TASK DIRECTIONS -
Repeat exactly the lines below, from the line containing "Given: Open the Case unit selector pill" through the last line, both included. Leave out any pictures.

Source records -
________________________________________

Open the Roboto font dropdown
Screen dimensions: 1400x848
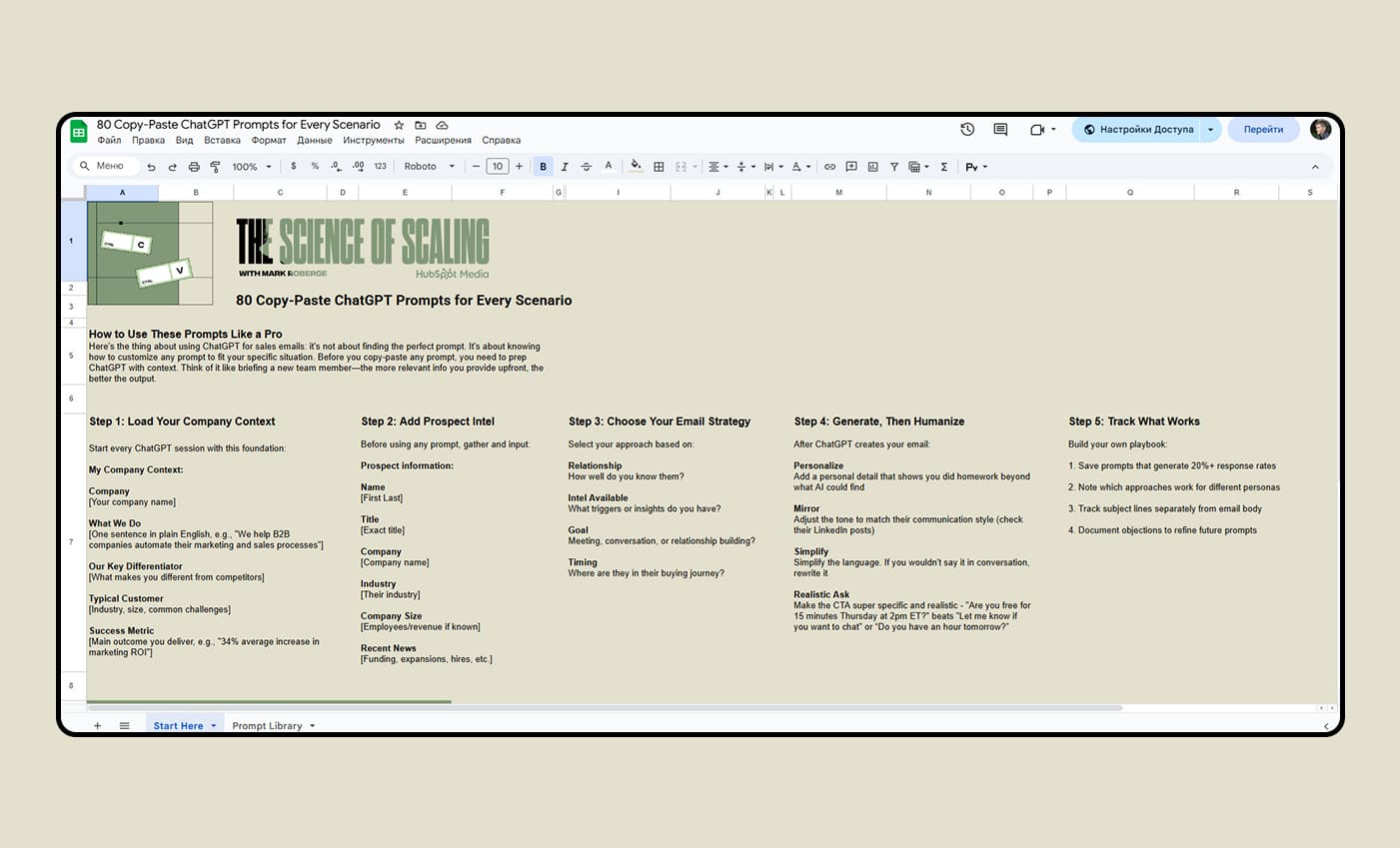click(429, 167)
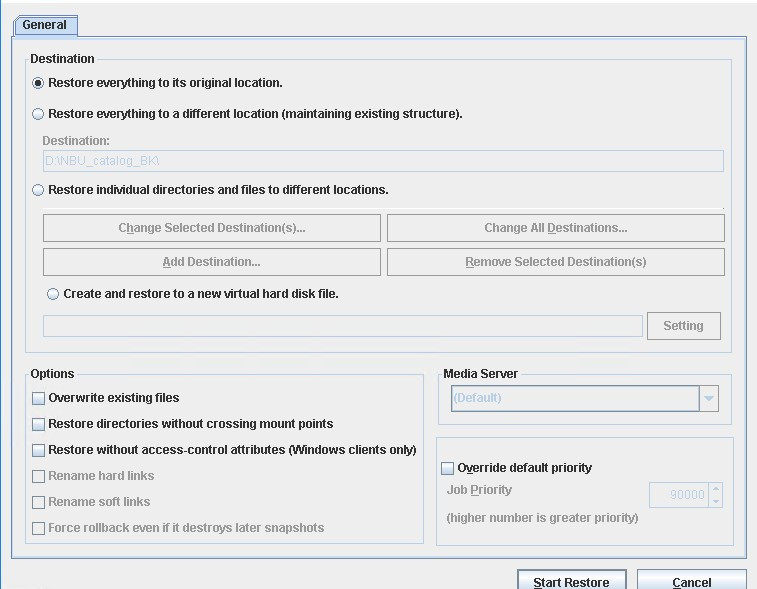757x589 pixels.
Task: Open the Media Server dropdown arrow
Action: coord(709,398)
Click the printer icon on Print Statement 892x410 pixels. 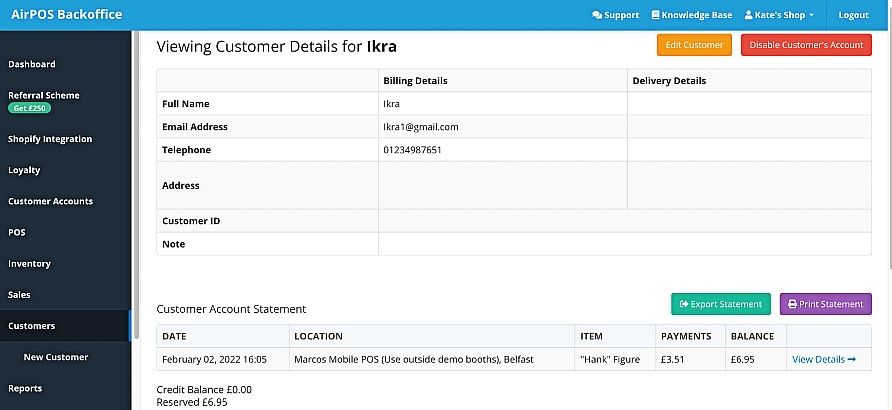tap(792, 304)
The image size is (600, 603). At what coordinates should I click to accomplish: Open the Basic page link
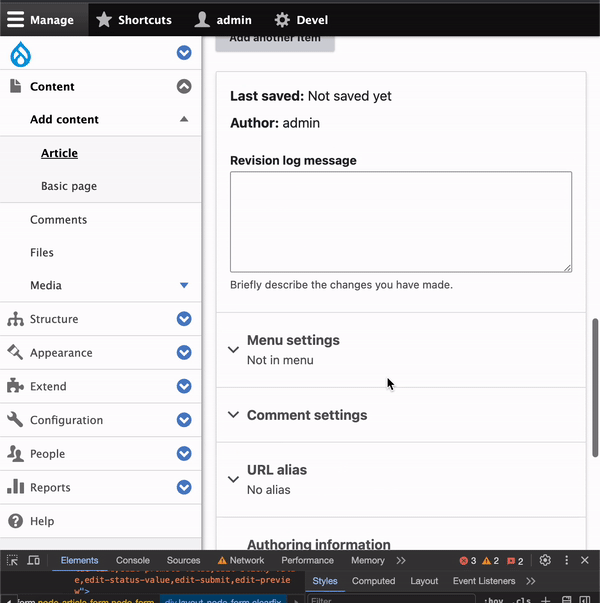(69, 186)
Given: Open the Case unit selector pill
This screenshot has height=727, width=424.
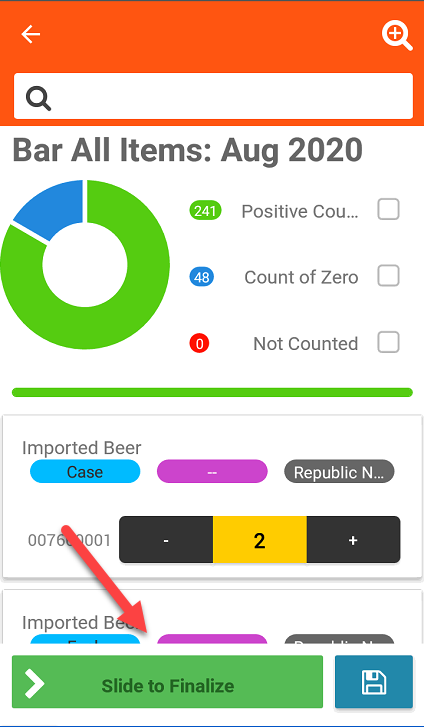Looking at the screenshot, I should pyautogui.click(x=85, y=472).
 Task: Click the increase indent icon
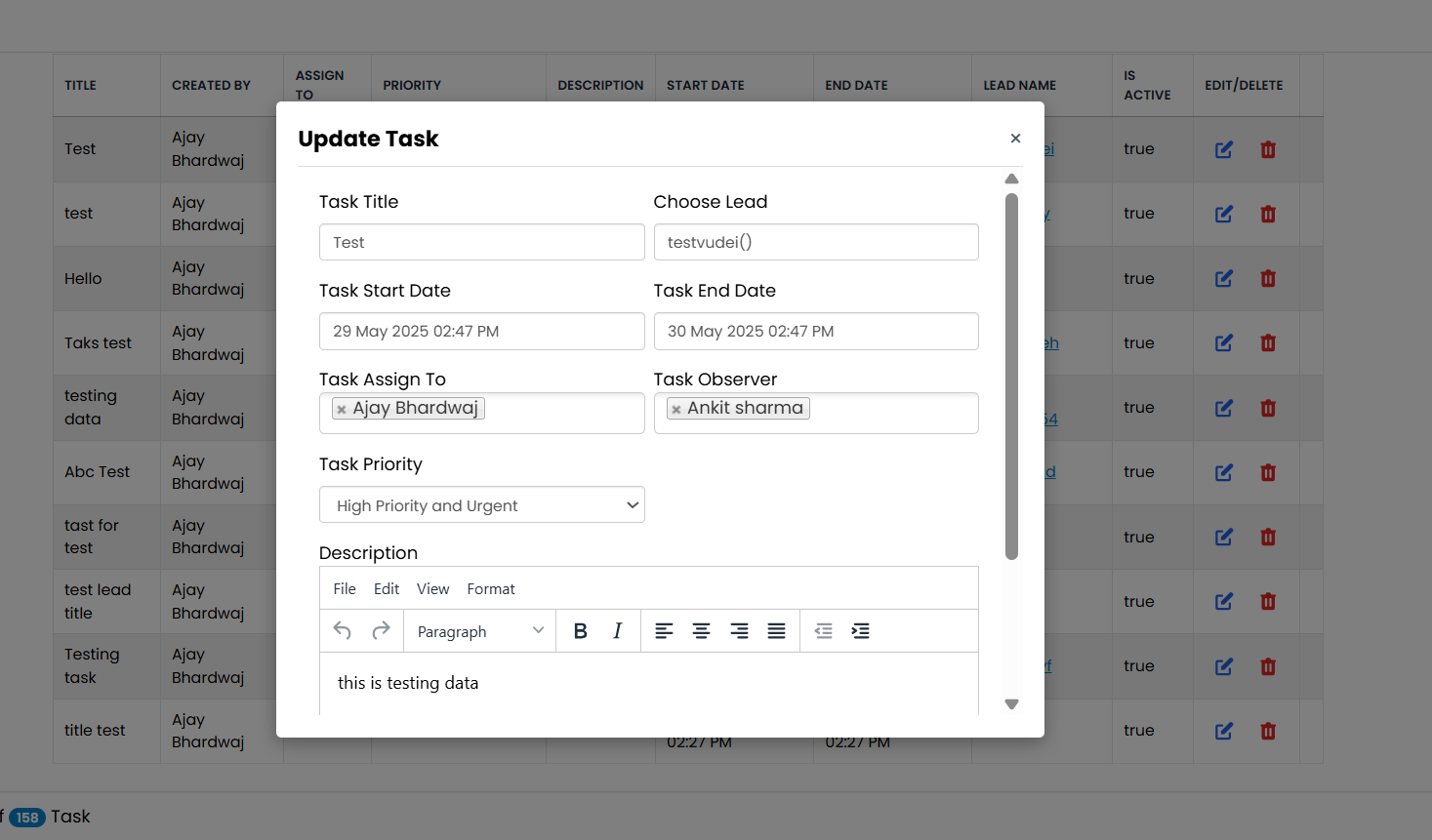click(x=860, y=630)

________________________________________

TASK RESULT -
Given: Open the Case unit selector pill
This screenshot has height=727, width=424.
Looking at the screenshot, I should pyautogui.click(x=85, y=472).
 Task: Click the increase indent icon
click(x=860, y=630)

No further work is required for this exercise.